Abstract

Auditing is an increasingly essential tool for the defense of computing systems, but the unwieldy nature of log data imposes tremendous burdens on administrators and analysts. To address this issue, a variety of techniques have been proposed for approximating the contents of raw audit logs, facilitating efficient storage and analysis. However, the security value of these approximated logs is difficult to measure – relative to the original log, it is unclear if these techniques retain the forensic evidence needed to effectively investigate threats. Unfortunately, prior work has only been able to investigate this issue anecdotally, demonstrating sufficient evidence is retained for specific attack scenarios.

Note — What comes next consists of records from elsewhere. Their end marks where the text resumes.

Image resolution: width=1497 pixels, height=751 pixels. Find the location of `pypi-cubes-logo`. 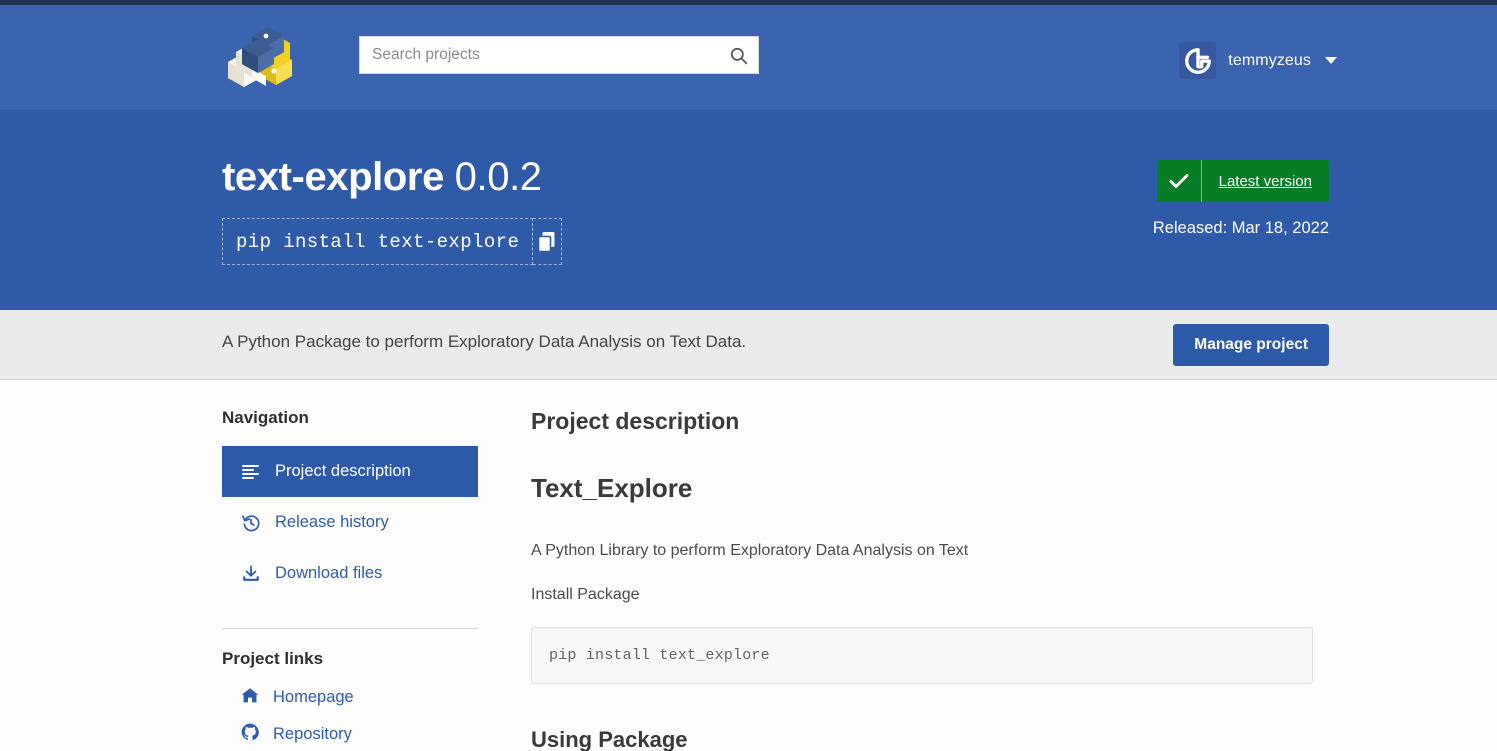

pypi-cubes-logo is located at coordinates (258, 56).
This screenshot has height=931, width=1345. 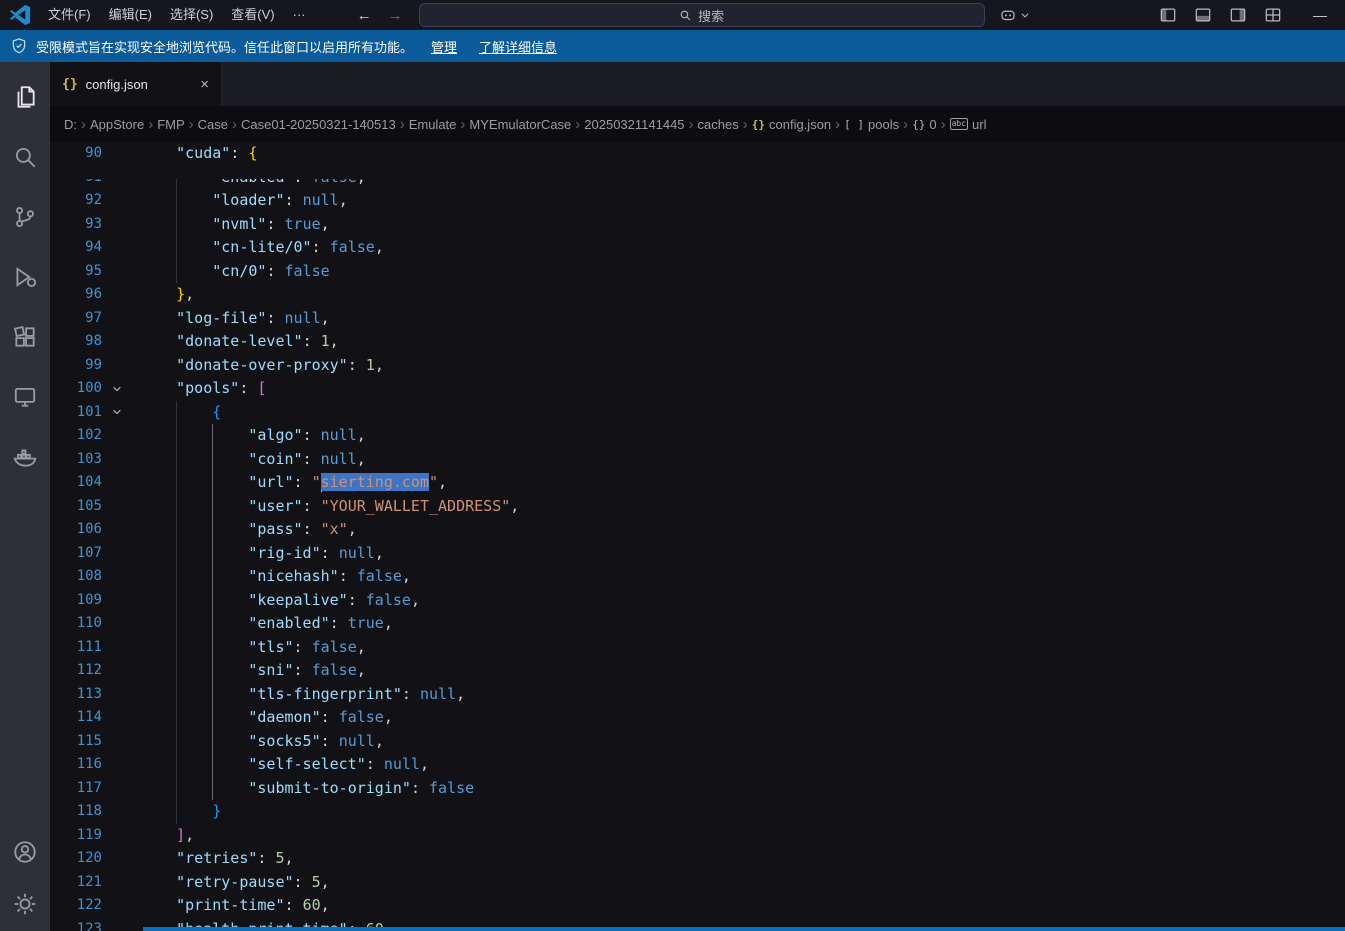 What do you see at coordinates (1203, 15) in the screenshot?
I see `toggle-panel-icon` at bounding box center [1203, 15].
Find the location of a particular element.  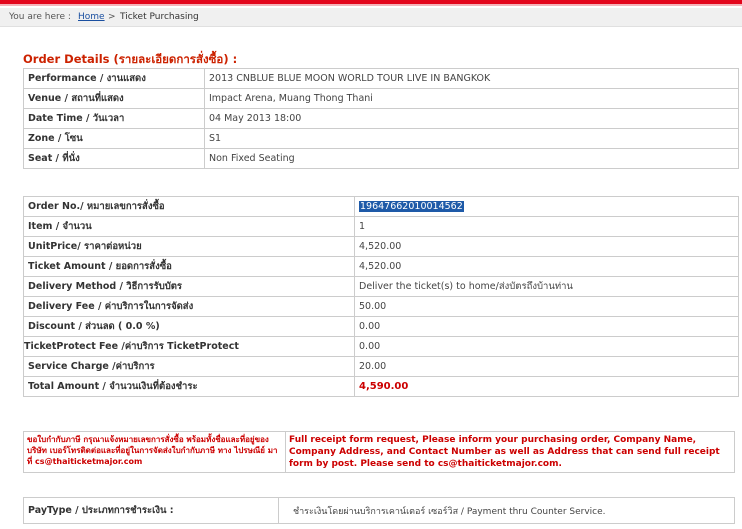

table-row: Zone / โซน S1 is located at coordinates (381, 138).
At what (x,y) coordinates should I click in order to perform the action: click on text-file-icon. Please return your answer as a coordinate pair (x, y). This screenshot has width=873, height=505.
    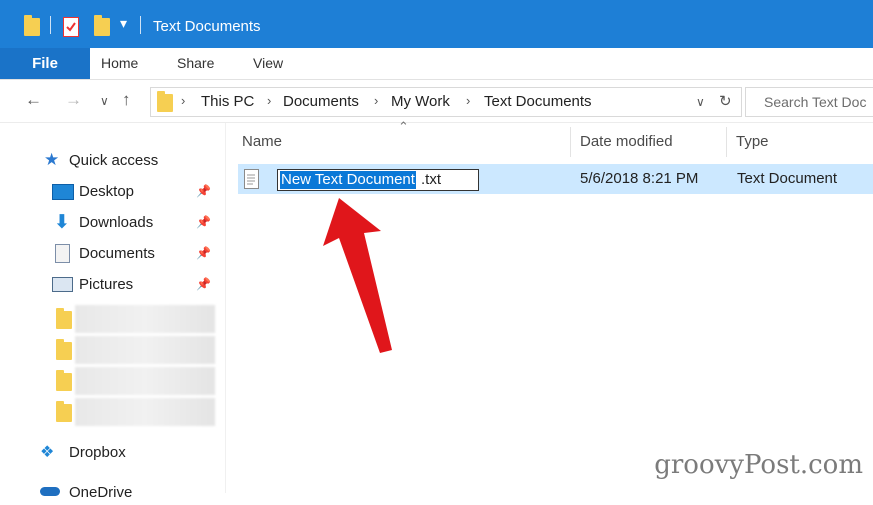
    Looking at the image, I should click on (252, 179).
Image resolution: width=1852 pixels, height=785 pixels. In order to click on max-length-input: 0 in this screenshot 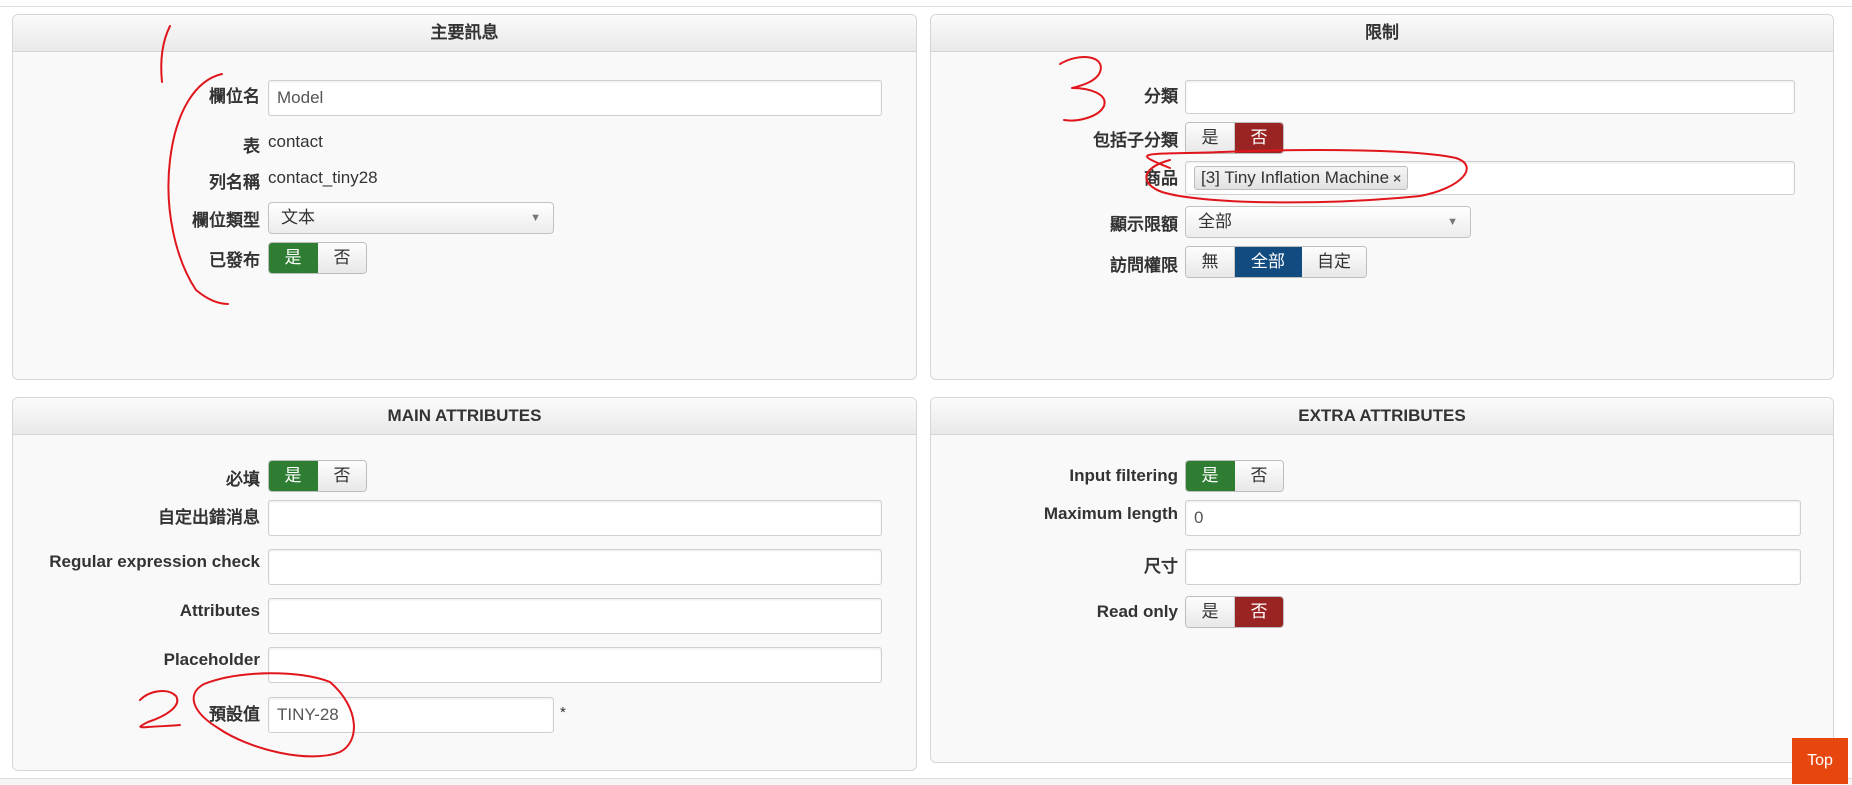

In this work, we address this gap in the literature through formalizing metrics for quantifying the forensic validity of an approximated audit log under differing threat models. In addition to providing quantifiable security arguments for prior work, we also identify a novel point in the approximation design space – that log events describing typical (benign) system activity can be aggressively approximated, while events that encode anomalous behavior should be preserved with lossless fidelity. We instantiate this notion of Attack-Preserving forensic validity in LogApprox, a new approximation technique that eliminates the redundancy of voluminous file I/O associated with benign process activities. We systematically evaluate LogApprox alongside a corpus of exemplar approximation techniques from prior work. We demonstrate that, while LogApprox enjoys comparable log reduction rates, it is able to retain 100% of attack-associated log events; in contrast, we make the surprising discovery that prior approaches for log approximation retain as little as 7.3% of forensic evidence in certain attack scenarios. This work thus establishes trustworthy foundations for the design of the next generation of efficient auditing frameworks.